1.3…观察指标 血压水平主要包括舒张压(DBP)、收缩压(SBP),血脂水平主要包括甘油三酯(TG)、总胆固醇(TC)、低密度脂蛋白(LDL-C),生活质量主要包括心理状态、认知功能、躯体功能及社会功能,由医生利用SF-36量表并结合患者日常生活状态进行评定,生活质量评分与管理效果呈正相关。
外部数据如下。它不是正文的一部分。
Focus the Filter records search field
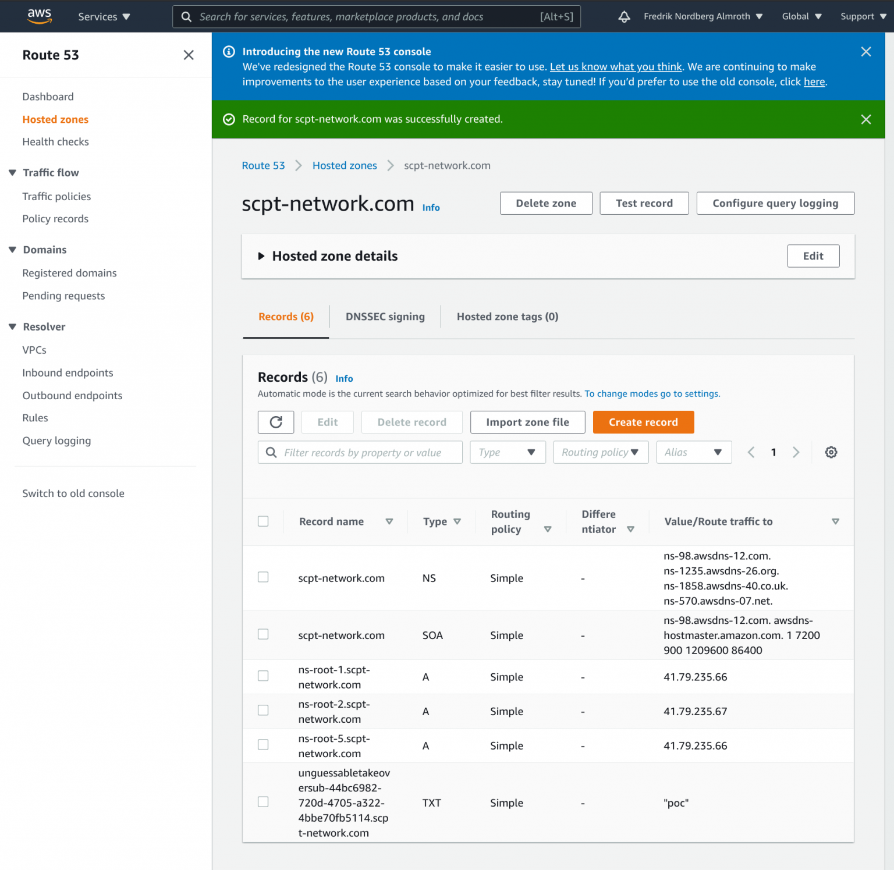 point(360,452)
管理依从性主要从戒烟戒酒、健康饮食、合理用药、血压与体重监测及身体锻炼等方面体现,患者严格按照医生所要求生活习惯、饮食习惯等进行。
1.4…统计学分析 此次研究运用SPSS21.0统计学软件进行相关数据分析,计量资料用x±s表示,t用于计量检验,计数资料用(例, %)表示,用χ2检验,P<0.05为差异,具有统计学意义。
2 结果
2.1对比两组患者血压水平、血脂水平及BMI水平实验组患者血压水平、血脂水平及BMI水平、LDL-C水平均明显低于对照组,差异有统计学意义(P<0.05),详见表1。
2.2对比两组患者管理依从性 实验组患者管理依从性显著高于对照组,差异有统计学意义(P<0.05),详见表2。
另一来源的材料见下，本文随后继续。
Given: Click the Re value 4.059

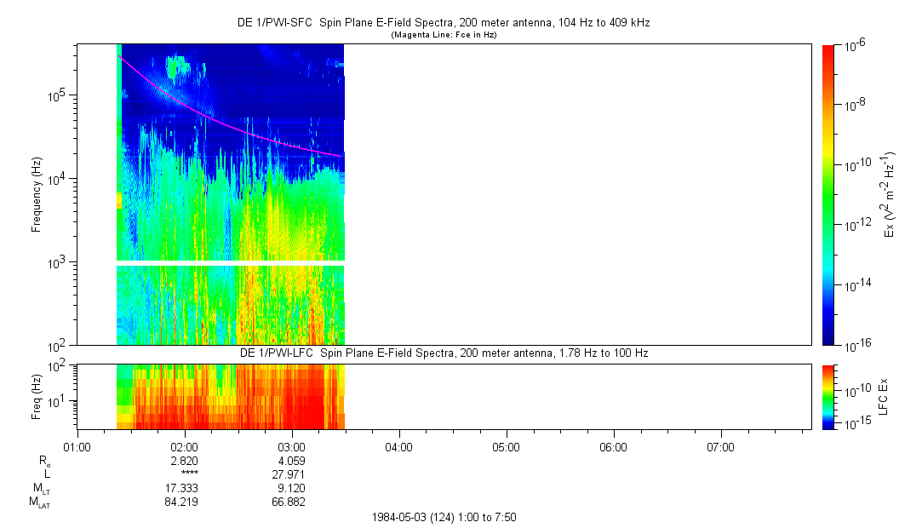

2.3对比两组患者生活质量评分 实验组患者生活质量评分显著高于对照组,差异有统计学意义(P<0.05),详见表3。
3 讨论
家庭医生签约服务模式具有一定针对性,医生根据患者临床症状、日常饮食与生活习惯及既往病史等可为患者制定较为科学合理的管理方案,促使患者临床症状可得到有效改善,进而提高患者管理满意度、生活质量水平、管理依从性及日常管理效果等。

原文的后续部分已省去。